Figure 2.

miRNA detection in colorectal cancer tissues by LNA-ISH. In situ hybridization analyses using 5′ DIG-labeled, LNA-modified DNA probes complementary to miR-181a, U6 small nuclear RNA and scrambled oligonucleotide (negative control) were performed on tissue microarray sections. (A) The expression of miR-181a was negative or weak in most of the normal colorectal mucosa; (B) Negative expression of miR-181a was also detected in some colorectal cancer tissues; (C) The weak positive expression of miR-181a was detected in the cytoplasm of cancer cells (+); (D) The strong positive expression of miR-181a was detected in the cytoplasm of cancer cells (2+); (E) No signal was detected in colorectal cancer tissues by using scrambled oligonucleotide probe (negative control); (F) The nuclear expression of U6 (positive control); (G) Association between miR-181a expression in tumors and overall survival in 294 patients with CRC using in situ hybridisation (cohort 2).

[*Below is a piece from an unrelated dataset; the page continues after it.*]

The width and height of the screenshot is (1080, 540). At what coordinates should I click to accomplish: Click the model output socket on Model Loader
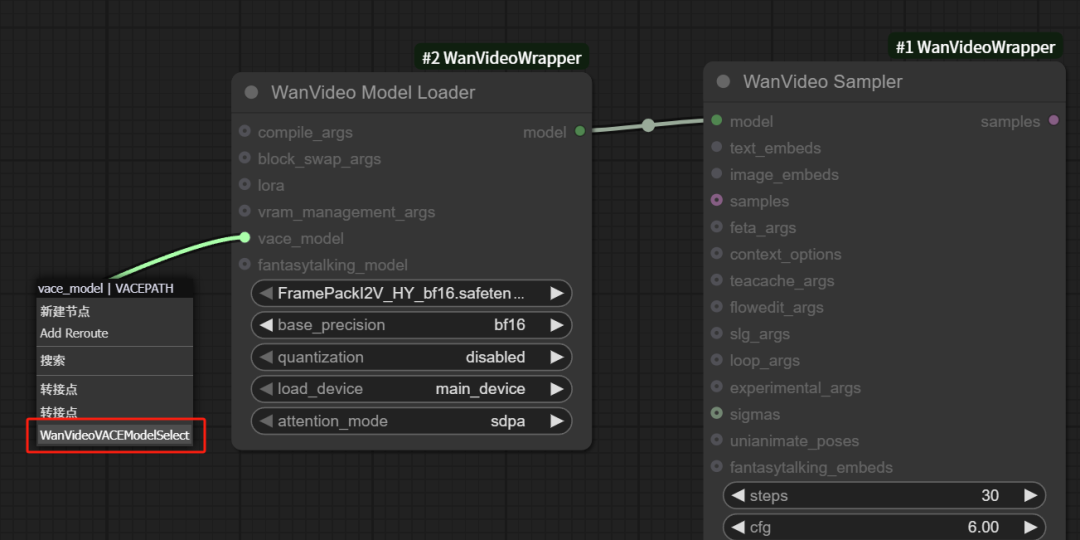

Kaplan-Meier overall survival curves for CRC patients with follow-up information were compared according to miR-181a expression level. Patients with higher miR-181a expression displayed a shorter overall survival after surgery. (H) Association between miR-181a expression in CRC tumors and miR-181a ISH score. The levels of miR-181a detected by qPCR in 30 sample tissues that are matched to the samples used for ISH.